**Saved entries**

──────────

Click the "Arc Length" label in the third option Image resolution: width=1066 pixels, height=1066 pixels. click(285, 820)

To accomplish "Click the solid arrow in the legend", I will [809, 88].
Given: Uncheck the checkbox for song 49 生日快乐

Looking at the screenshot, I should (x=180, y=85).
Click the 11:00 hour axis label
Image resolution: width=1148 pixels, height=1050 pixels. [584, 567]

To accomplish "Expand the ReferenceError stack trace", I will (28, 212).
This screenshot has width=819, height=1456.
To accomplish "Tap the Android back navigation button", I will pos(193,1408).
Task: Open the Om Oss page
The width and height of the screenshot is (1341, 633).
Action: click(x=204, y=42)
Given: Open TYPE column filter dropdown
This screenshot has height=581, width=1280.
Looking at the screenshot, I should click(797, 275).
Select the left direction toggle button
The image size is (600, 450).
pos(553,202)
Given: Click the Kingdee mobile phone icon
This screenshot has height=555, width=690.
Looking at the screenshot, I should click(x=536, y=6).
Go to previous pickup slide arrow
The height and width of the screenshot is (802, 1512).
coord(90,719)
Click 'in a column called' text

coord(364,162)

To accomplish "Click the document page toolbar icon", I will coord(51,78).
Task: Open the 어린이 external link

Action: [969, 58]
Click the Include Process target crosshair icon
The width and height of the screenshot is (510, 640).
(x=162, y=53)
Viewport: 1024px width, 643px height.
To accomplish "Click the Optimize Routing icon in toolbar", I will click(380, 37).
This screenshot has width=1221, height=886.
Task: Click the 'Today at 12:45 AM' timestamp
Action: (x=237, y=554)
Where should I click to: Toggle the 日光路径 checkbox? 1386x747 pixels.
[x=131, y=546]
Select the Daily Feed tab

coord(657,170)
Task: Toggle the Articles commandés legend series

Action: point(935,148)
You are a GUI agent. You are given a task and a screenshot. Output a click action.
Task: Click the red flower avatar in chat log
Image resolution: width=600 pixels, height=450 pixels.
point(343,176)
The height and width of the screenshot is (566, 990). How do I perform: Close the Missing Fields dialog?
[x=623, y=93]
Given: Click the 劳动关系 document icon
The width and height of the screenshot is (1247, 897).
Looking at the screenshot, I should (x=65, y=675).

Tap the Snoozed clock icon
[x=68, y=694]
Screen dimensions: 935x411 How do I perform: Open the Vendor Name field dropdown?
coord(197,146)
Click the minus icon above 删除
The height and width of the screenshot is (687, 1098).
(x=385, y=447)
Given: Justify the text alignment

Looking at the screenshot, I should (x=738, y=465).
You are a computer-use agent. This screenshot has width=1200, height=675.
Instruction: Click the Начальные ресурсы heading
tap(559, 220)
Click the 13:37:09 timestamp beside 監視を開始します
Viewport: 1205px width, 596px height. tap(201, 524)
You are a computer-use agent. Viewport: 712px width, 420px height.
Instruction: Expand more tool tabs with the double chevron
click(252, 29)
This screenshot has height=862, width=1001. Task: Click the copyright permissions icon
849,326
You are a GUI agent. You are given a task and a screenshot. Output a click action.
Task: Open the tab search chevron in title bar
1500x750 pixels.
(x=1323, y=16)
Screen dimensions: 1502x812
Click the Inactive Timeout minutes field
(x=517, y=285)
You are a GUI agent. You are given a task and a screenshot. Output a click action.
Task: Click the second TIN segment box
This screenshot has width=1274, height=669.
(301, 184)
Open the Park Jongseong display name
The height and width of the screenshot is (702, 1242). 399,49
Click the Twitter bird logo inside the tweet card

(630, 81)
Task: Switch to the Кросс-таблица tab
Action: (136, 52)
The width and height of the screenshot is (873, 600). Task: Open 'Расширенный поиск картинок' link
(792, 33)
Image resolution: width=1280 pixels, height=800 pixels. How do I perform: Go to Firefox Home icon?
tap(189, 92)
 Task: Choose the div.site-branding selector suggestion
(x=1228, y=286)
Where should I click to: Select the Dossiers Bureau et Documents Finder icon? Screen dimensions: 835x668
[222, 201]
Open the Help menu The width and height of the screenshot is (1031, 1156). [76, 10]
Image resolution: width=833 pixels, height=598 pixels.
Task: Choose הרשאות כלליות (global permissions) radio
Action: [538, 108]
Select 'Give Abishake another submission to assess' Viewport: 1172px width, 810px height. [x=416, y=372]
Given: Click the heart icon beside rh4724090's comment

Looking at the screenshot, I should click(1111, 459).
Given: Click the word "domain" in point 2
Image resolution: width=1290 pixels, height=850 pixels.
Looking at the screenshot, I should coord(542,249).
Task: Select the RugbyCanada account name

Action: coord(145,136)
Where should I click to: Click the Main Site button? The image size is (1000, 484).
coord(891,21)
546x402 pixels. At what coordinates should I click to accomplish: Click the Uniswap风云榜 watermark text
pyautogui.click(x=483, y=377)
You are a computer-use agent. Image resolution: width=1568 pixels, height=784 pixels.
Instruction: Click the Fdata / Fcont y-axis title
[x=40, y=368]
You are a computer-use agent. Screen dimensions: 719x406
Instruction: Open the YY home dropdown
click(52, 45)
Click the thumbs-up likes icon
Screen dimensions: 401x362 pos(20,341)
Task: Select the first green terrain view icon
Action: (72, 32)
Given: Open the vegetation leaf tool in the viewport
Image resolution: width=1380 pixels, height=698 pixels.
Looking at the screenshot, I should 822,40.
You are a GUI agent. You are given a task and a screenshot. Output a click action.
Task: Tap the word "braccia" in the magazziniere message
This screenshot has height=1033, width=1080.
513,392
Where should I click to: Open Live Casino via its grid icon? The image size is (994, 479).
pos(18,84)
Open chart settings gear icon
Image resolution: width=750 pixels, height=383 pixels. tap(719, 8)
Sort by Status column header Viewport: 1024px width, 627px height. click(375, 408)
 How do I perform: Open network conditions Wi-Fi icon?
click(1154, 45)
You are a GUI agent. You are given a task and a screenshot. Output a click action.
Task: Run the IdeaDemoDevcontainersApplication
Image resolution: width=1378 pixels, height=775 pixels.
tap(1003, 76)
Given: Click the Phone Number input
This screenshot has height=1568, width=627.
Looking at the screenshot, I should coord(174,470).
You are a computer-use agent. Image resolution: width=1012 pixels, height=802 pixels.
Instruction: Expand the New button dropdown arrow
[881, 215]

──────────

**Exercise**
The string "page" marks the lines to copy; report each of them from the data above.

**Task output**
Task: Open the Om Oss page
To accomplish "Click the document page toolbar icon", I will coord(51,78).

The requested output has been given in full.